La femme qu’il a chérie pendant vingt-neuf ans disait de lui que c’était un poète, un grand insouciant. Et puis, en trois mois, un cancer foudroyant l’a emportée. Marcel s’est retrouvé seul. Dévasté. À 63 ans. Comme l’appartement était loué au nom de sa compagne, on lui a demandé de quitter les lieux. Alors, sans songer à faire les démarches pour toucher sa retraite, Marcel, ex-cadre dans une entreprise qui vendait des lessives, s’est retrouvé à l’hôtel. Cela a duré onze ans. À raison de 50 € par jour, toutes ses économies y sont passées.
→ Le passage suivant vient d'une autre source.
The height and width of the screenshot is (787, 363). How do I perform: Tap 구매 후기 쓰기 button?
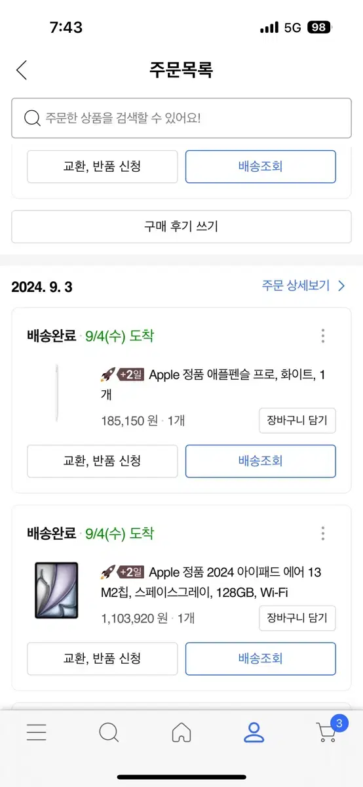click(x=182, y=227)
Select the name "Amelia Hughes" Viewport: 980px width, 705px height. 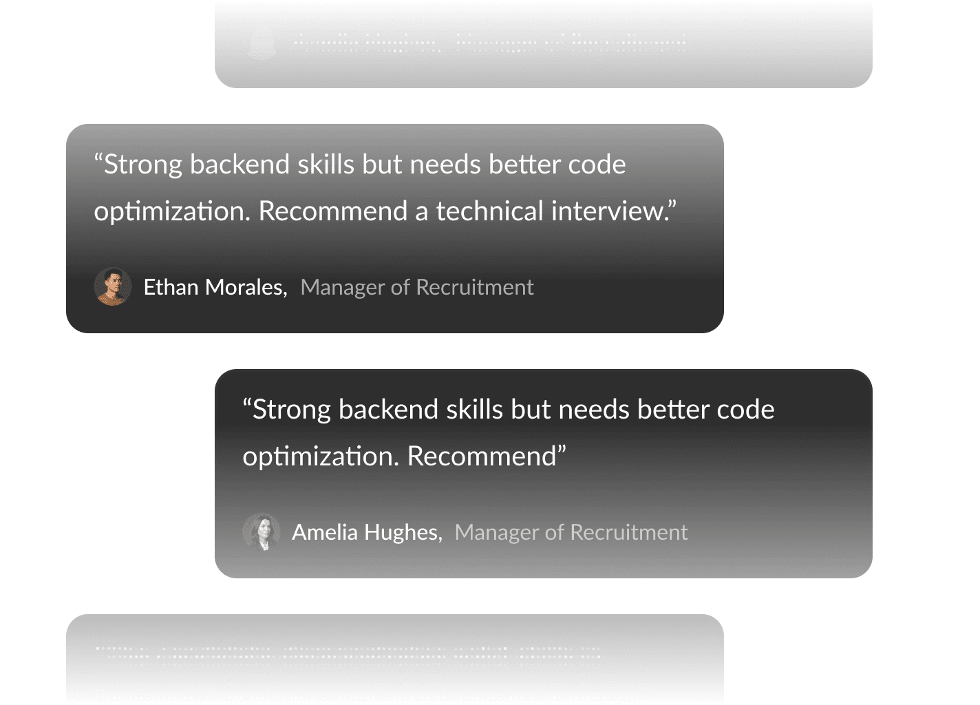pyautogui.click(x=366, y=532)
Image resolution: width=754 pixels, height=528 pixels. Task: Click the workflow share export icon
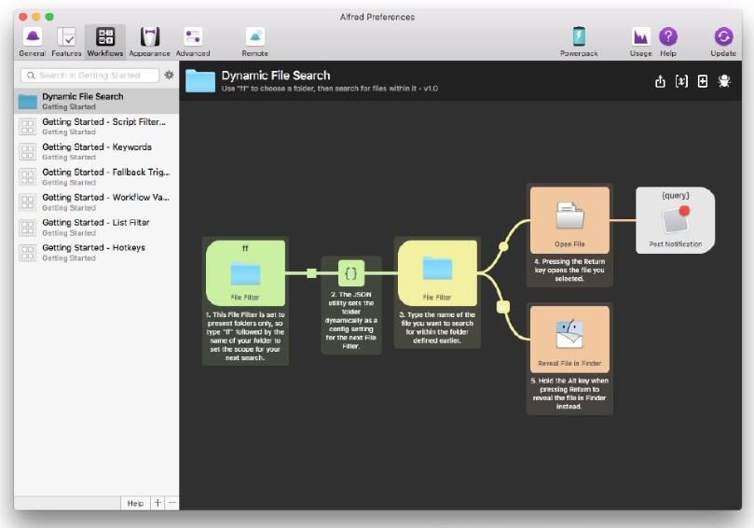[661, 81]
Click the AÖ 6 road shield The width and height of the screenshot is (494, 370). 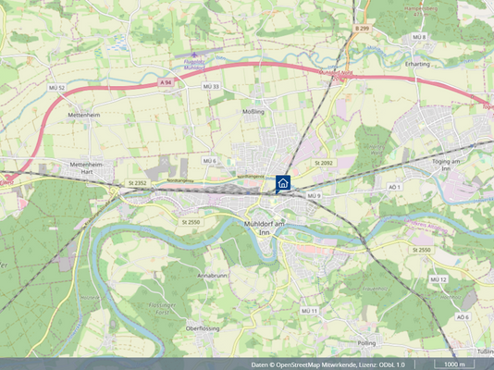[x=463, y=316]
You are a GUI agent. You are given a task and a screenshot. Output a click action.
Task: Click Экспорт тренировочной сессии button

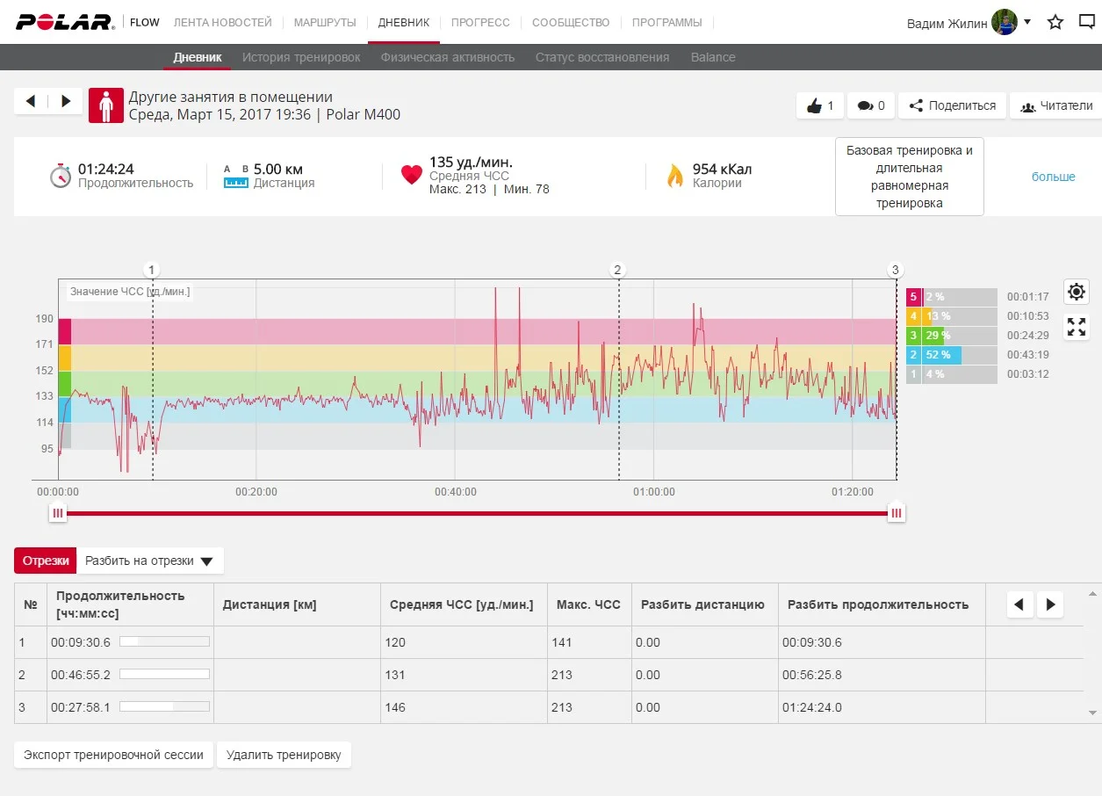[x=113, y=755]
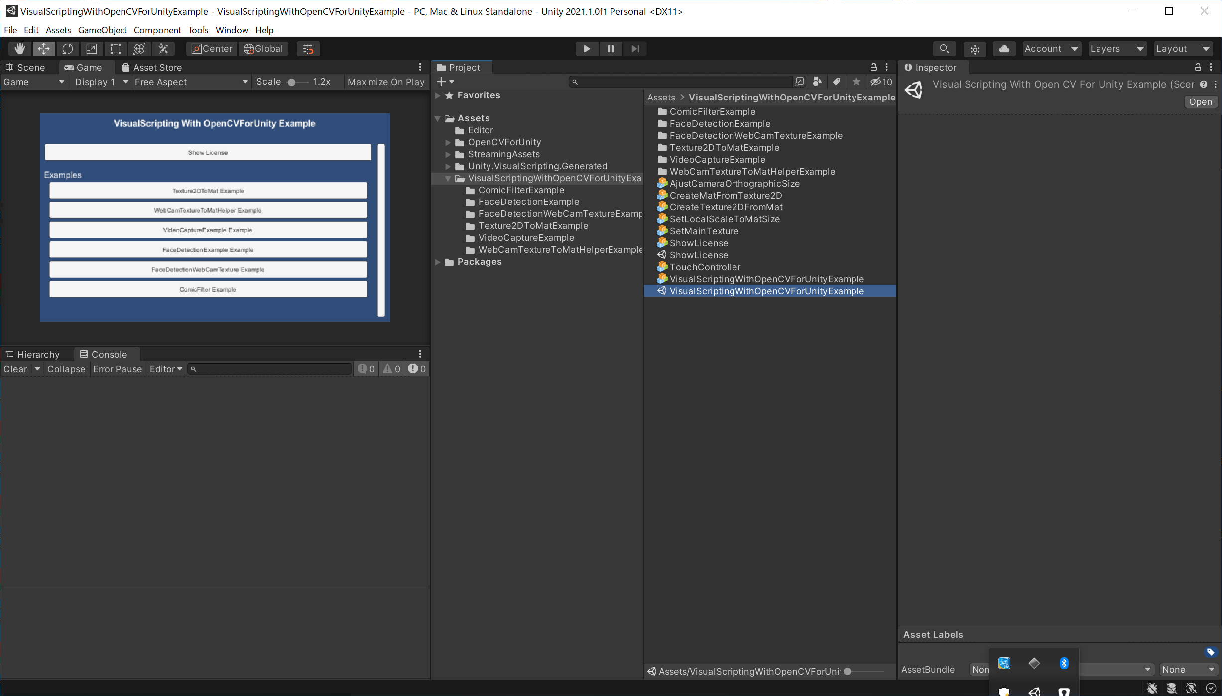
Task: Click the Pause button in toolbar
Action: 611,49
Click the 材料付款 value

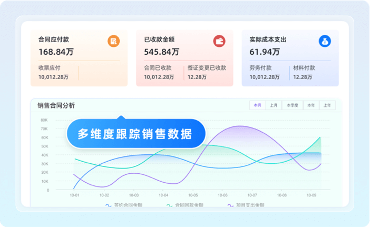(302, 77)
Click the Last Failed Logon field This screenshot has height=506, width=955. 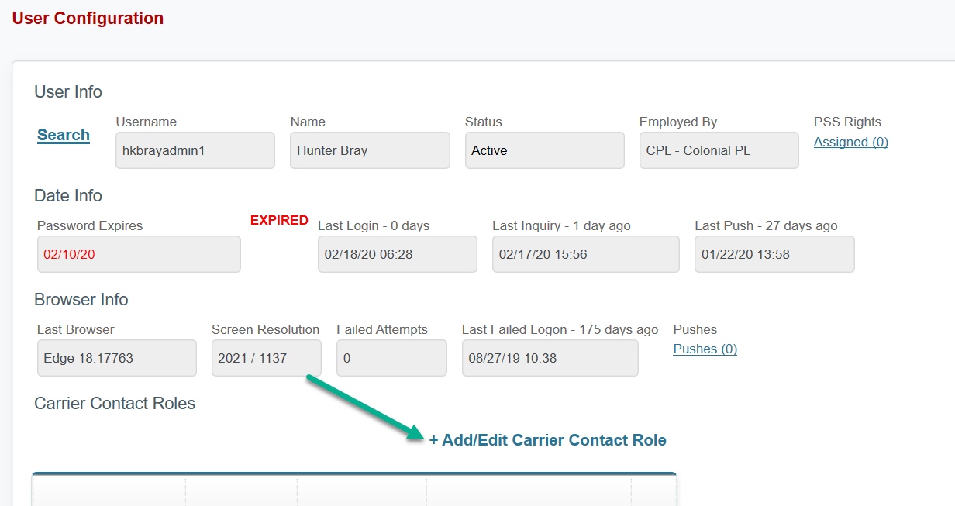550,358
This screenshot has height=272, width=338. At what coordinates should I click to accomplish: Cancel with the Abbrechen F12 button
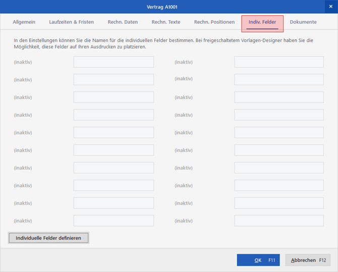[308, 260]
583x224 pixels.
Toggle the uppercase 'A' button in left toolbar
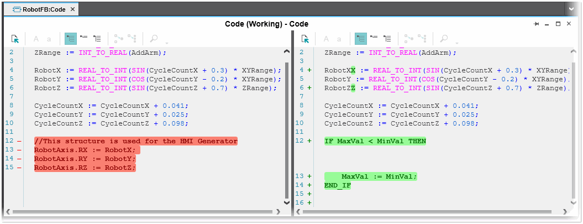36,39

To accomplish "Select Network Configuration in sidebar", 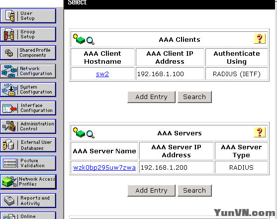I will tap(28, 71).
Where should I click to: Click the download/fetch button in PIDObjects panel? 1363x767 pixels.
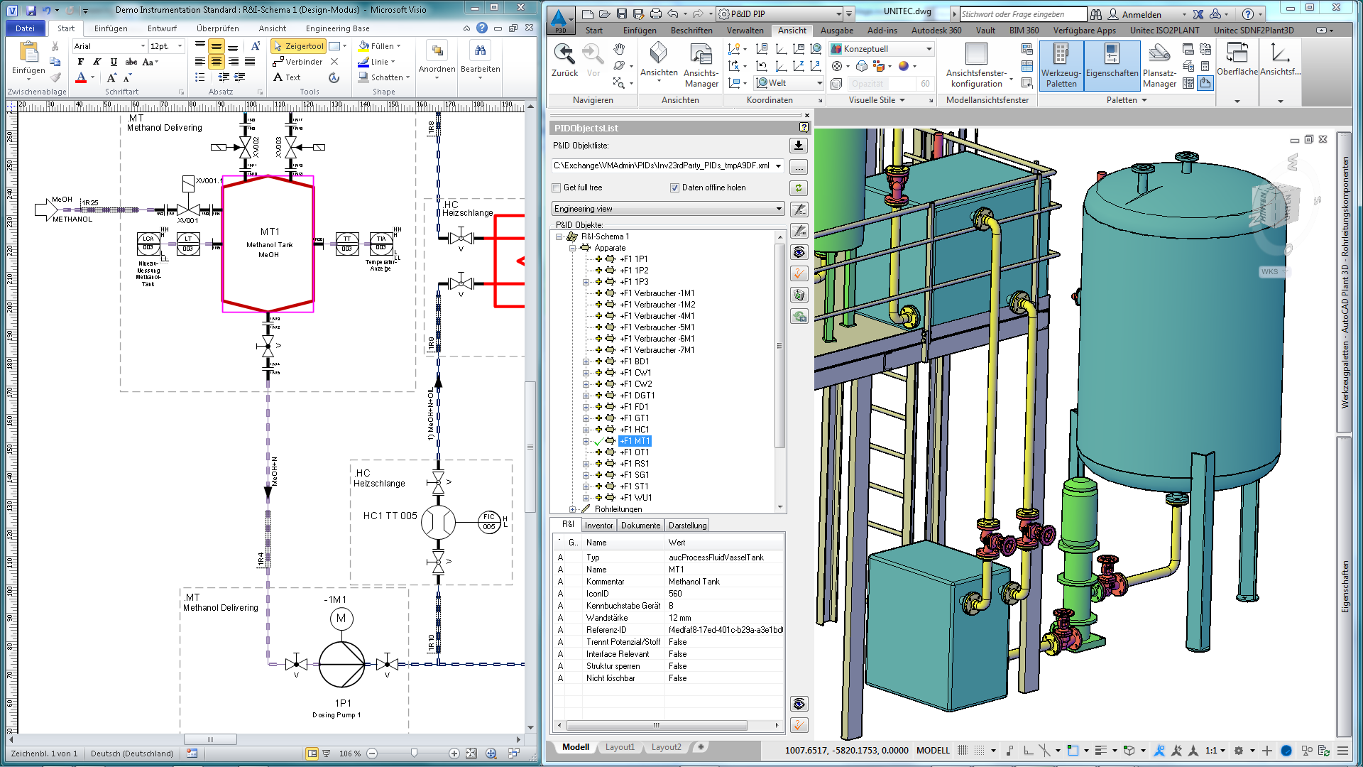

« À 74 ans, j’étais à court d’argent et on m’a montré la porte, raconte-t-il. Je me suis retrouvé dans la rue. J’avais une valise de souvenirs personnels, qu’on m’a volée au bout de trois jours. » Le septuagénaire s’installe dans un parc parisien, entouré de migrants et de toxicomanes, à la merci d’agresseurs. « En quelques semaines, j’ai perdu tous mes repères, c’est un monde extrêmement cruel où les plus pauvres volent les plus pauvres. » Un enfer qui durera six mois.

Hospitalisé pour tout un tas de pathologies (eczéma, ulcères aux jambes, problèmes cardiaques…), Marcel a fini par rencontrer, il y a quelques mois et grâce à son assistante sociale, Anne-Cécile Graillot, qui travaille pour la mission Interface du Samu social de Paris. Elle a déjà une piste pour Marcel.

18 % des SDF de plus de 50 ans

Créée en mai 2017, sur le modèle d’un dispositif existant depuis dix ans à Nantes, Interface accompagne des sans-domicile âgés, à la rue ou en hébergement temporaire, vers des logements pérennes adaptés. « On est parti d’une étude qui disait que plus de 18 % des personnes accueillies en centre d’hébergement d’urgence à Paris avaient plus de 50 ans », résume Anne-Cécile Graillot. Certains sont dans la rue depuis très longtemps, les SDF plus âgés connaissant une durée d’errance plus longue : deux tiers d’entre eux sont à la rue depuis plus d’un an et 45 % depuis plus de cinq ans. D’autres ont basculé dans la précarité au moment de la retraite ou d’un deuil, comme Marcel.

En tout, 40 personnes ont été installées dans un logement et 250 sont en cours de processus. Le Samu social de Paris, qui mène actuellement une campagne de dons sur son site pour étoffer l’équipe de la mission Interface, s’apprête à lancer une autre mission d’aide aux SDF handicapés.

« On est un peu le Stéphane Plazza des sans-domicile »

Repérés par les maraudes d’intervention sociale ou par les professionnels des centres d’hébergement, les SDF seniors sont mis en contact avec l’un des deux salariés d’Interface. Ils interviennent d’abord en appui des travailleurs sociaux pour accompagner les personnes dans leur accès au RSA, CMU, minimum vieillesse… « Cette étape permet aussi de créer des liens avec eux pour bien comprendre leur degré d’autonomie et leur projet de vie », reprend Anne-Cécile Graillot.

Logement social indépendant, maisons de retraite médicalisée, résidences services… Vient ensuite l’étape de la recherche de logement à proprement parler. « On essaie de trouver ce qui leur plaît, on est un peu le Stéphane Plazza (1) des sans-domicile », plaisante la jeune femme. « Ensuite, complète-t-elle, quand la personne a emménagé, on ne rompt pas les liens, on continue à venir la voir, selon ses besoins. »

Ce jour-là, Anne-Cécile Graillot rend visite à Félix, 78 ans, qui a emménagé il y a trois semaines dans une résidence services. Souffrant de nombreux problèmes de santé, l’homme, qui a été abrité pendant cinq ans dans un centre d’hébergement, ne se voyait pas dans une maison de retraite. Ni dans un appartement trop petit, car ce grand amateur de littérature possède 400 livres, qu’il entend bien garder.

Dans son nouveau studio, Felix bénéficie de l’aide d’une infirmière, qui vient lui faire ses pansements, et d’une aide-ménagère. « Le personnel, je lui donne 99,5 sur 100 », se réjouit-il.

(1) Du nom de l’animateur de l’émission télévisée de recherche de logements.